### PROBLEM
If a line in the records below contains "green", copy that line.
ENTRIES SUPPLIED Block Start
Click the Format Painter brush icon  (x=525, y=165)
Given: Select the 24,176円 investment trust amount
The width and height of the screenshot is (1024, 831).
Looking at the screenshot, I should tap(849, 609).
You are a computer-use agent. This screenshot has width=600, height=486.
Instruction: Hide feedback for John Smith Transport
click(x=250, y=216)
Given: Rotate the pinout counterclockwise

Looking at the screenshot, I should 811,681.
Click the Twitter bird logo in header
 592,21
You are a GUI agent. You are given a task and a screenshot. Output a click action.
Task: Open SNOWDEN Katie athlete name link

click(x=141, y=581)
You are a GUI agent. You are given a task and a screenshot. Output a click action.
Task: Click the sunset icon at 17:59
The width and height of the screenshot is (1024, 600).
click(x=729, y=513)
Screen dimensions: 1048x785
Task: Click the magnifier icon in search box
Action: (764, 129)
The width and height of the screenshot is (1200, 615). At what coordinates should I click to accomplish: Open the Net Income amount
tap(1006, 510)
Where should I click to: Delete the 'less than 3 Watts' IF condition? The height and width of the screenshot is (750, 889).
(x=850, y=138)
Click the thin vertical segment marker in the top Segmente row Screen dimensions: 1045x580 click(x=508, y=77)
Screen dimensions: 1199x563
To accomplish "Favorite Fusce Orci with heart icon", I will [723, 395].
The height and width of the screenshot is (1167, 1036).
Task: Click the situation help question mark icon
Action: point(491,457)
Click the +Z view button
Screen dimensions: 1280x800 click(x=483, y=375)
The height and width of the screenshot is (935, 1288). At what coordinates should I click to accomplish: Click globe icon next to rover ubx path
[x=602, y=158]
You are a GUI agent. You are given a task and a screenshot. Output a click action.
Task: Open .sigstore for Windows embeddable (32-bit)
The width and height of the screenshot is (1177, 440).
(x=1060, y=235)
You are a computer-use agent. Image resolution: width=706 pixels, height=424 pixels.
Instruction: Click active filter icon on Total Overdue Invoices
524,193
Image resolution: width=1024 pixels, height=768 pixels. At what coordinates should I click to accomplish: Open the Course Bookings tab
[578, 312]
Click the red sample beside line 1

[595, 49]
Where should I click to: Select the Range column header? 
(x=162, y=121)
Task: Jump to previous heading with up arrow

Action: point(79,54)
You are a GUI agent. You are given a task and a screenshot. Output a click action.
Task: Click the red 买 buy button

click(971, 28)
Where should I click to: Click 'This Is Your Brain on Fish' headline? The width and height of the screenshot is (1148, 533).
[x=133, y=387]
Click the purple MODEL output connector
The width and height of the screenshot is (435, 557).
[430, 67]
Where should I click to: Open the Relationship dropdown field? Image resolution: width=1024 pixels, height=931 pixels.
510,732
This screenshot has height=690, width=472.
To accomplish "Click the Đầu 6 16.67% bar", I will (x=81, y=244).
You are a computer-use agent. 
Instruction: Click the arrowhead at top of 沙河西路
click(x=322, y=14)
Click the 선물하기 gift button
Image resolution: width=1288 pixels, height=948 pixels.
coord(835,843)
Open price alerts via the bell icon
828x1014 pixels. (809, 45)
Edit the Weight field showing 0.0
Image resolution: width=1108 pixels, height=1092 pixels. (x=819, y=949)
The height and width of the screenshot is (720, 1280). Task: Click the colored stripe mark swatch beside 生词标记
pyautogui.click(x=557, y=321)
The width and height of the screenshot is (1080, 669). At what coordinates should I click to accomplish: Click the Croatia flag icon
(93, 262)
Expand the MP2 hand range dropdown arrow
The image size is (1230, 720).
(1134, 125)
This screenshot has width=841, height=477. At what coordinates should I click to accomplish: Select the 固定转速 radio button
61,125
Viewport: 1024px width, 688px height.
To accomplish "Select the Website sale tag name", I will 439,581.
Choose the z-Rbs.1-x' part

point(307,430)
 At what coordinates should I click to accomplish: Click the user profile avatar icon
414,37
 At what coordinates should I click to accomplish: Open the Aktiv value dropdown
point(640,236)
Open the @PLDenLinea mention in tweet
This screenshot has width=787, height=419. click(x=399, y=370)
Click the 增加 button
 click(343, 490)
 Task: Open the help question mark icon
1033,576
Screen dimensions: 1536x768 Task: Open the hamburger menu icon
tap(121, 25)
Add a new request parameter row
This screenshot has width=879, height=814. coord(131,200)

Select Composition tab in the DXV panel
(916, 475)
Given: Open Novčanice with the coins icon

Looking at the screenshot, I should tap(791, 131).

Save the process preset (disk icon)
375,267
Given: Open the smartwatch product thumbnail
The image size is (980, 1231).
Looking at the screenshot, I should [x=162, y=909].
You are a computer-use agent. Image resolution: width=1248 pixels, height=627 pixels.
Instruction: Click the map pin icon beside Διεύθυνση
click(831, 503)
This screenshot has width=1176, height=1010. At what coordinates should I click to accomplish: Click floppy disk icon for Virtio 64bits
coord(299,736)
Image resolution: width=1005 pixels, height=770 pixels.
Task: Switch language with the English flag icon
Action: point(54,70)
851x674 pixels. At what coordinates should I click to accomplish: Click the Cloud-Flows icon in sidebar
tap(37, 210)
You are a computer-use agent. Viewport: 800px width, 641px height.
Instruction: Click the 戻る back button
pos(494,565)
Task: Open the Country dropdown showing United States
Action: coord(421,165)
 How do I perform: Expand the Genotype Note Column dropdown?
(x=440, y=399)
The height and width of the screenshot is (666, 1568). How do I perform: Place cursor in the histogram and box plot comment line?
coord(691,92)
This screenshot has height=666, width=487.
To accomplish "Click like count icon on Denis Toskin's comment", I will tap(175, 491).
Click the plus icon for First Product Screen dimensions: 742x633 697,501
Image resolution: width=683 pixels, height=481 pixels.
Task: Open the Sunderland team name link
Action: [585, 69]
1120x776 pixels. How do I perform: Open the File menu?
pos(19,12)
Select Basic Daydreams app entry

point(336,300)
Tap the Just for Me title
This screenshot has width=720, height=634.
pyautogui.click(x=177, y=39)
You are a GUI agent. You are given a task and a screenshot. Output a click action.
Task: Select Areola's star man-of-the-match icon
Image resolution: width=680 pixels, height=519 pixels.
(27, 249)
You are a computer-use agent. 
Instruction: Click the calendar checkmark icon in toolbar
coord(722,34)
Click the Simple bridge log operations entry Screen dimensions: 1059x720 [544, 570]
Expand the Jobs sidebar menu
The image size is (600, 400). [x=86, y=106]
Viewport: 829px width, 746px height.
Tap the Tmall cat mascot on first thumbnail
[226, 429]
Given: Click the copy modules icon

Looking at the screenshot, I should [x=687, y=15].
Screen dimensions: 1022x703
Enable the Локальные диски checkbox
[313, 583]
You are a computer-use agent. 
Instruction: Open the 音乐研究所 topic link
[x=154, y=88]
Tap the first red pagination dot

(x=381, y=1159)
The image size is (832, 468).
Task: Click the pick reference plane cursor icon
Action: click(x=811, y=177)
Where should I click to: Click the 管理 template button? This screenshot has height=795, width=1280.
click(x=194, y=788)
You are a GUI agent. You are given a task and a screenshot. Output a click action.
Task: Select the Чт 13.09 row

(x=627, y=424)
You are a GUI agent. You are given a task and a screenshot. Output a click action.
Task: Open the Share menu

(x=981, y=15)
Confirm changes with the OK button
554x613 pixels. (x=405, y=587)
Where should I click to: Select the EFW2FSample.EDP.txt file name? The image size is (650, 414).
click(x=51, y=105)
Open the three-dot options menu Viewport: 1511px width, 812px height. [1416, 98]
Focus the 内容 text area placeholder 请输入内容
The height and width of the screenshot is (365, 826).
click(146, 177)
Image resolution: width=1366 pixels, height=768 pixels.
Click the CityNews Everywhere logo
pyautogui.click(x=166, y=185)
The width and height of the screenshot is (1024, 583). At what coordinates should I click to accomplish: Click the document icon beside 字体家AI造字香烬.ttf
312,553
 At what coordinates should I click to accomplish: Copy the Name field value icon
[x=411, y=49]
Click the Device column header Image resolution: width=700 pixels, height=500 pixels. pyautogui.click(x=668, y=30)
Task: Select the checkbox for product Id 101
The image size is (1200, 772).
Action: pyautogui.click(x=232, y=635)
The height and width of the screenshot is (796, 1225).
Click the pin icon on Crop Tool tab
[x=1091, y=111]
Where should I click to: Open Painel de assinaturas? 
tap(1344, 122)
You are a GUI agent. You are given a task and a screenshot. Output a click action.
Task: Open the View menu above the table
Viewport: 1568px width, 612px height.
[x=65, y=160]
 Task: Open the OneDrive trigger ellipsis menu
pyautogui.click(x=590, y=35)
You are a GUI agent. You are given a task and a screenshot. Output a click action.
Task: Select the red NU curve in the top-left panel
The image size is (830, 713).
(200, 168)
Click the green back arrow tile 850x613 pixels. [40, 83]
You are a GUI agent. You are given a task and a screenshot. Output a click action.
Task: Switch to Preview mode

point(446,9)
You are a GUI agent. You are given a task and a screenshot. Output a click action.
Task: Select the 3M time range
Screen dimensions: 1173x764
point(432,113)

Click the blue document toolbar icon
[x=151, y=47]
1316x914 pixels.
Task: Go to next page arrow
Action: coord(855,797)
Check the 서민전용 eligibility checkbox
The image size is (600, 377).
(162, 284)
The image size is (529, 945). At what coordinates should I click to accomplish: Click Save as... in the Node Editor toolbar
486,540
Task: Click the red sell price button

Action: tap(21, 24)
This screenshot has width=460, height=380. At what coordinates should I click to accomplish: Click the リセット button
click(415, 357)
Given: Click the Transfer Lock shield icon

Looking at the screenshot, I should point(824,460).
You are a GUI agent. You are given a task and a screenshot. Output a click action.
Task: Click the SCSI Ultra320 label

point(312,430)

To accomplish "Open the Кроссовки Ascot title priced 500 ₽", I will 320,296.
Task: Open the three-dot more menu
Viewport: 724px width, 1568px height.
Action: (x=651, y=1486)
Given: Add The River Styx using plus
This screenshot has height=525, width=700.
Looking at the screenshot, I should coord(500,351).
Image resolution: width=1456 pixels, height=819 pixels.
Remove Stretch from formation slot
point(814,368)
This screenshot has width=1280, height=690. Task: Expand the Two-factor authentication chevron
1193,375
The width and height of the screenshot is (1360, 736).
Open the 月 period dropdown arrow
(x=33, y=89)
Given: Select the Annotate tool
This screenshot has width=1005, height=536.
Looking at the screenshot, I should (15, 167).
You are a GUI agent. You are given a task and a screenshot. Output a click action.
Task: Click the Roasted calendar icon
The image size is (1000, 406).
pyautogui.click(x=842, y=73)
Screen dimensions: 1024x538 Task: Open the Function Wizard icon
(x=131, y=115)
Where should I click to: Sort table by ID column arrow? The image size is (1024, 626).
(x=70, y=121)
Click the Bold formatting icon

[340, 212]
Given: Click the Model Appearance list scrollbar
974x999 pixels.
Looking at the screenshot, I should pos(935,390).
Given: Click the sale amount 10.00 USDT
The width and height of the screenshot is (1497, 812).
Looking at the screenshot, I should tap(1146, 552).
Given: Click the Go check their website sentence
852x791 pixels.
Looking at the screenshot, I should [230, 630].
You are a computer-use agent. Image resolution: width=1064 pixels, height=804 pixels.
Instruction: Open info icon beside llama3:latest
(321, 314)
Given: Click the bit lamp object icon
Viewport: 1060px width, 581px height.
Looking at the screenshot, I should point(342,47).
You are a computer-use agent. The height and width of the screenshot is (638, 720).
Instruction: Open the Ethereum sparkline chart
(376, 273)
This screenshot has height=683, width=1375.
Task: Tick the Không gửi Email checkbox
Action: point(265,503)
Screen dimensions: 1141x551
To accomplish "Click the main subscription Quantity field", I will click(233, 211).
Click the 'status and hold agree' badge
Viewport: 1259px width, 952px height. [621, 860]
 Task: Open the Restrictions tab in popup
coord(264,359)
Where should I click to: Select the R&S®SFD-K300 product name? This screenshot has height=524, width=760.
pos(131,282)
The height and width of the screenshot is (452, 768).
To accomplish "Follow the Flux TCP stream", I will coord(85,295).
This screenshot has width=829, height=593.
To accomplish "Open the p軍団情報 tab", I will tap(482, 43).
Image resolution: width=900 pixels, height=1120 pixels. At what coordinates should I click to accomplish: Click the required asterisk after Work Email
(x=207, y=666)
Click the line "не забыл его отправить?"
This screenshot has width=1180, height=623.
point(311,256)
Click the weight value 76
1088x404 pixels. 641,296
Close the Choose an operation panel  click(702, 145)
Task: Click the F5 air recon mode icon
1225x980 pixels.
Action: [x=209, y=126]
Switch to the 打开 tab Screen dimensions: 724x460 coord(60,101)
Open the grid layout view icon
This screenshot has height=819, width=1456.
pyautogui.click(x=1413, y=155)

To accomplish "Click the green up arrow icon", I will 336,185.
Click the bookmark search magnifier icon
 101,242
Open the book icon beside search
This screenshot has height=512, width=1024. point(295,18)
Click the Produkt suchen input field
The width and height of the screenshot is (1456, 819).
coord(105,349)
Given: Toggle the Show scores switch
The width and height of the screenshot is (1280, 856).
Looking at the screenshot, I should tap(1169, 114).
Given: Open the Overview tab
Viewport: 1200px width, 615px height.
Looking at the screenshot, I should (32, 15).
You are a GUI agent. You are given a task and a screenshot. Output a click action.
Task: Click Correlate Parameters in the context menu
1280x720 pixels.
ENTRIES SUPPLIED Block End
### ANSWER BOX
Click the green back arrow tile 850x613 pixels. [40, 83]
To accomplish "Click the green up arrow icon", I will 336,185.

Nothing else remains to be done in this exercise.